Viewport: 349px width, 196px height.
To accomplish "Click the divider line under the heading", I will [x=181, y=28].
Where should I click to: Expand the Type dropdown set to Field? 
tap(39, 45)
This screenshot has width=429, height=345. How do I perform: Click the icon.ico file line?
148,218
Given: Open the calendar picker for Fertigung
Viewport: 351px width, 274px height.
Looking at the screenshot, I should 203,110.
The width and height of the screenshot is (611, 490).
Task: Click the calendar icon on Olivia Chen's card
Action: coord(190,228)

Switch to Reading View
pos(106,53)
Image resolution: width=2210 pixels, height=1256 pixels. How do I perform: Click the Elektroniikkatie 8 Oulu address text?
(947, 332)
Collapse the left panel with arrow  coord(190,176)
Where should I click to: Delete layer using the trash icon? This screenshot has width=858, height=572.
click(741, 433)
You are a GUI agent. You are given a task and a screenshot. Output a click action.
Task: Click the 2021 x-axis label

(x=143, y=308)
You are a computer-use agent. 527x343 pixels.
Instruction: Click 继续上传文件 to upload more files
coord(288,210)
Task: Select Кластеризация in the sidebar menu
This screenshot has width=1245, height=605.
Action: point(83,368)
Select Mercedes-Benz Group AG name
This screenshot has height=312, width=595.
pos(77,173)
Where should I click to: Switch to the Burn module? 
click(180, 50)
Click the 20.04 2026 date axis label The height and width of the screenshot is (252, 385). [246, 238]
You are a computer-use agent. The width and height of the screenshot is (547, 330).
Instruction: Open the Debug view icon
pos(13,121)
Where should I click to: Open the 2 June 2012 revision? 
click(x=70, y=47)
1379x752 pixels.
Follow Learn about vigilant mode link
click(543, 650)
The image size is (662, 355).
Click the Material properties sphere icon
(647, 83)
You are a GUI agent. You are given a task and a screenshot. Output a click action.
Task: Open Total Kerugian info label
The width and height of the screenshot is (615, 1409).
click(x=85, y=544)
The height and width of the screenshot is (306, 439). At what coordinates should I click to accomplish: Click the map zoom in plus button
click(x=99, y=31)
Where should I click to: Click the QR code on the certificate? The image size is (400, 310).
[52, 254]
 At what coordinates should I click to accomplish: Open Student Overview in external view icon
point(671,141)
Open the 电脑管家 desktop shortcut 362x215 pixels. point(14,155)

──────────────────────────────

Written request: Express the records as a two-column CSV with the headers text and answer. Begin at the line that has "Collapse the left" and stop after the line that has "coord(288,210)". Give one row per record, put each value in its own quoted field, and turn line breaks into spaces.

Correct output:
text,answer
"Collapse the left panel with arrow","coord(190,176)"
"Where should I click to: Delete layer using the trash icon? This screenshot has width=858, height=572.","click(741, 433)"
"You are a GUI agent. You are given a task and a screenshot. Output a click action. Task: Click the 2021 x-axis label","(x=143, y=308)"
"You are a computer-use agent. 527x343 pixels. Instruction: Click 继续上传文件 to upload more files","coord(288,210)"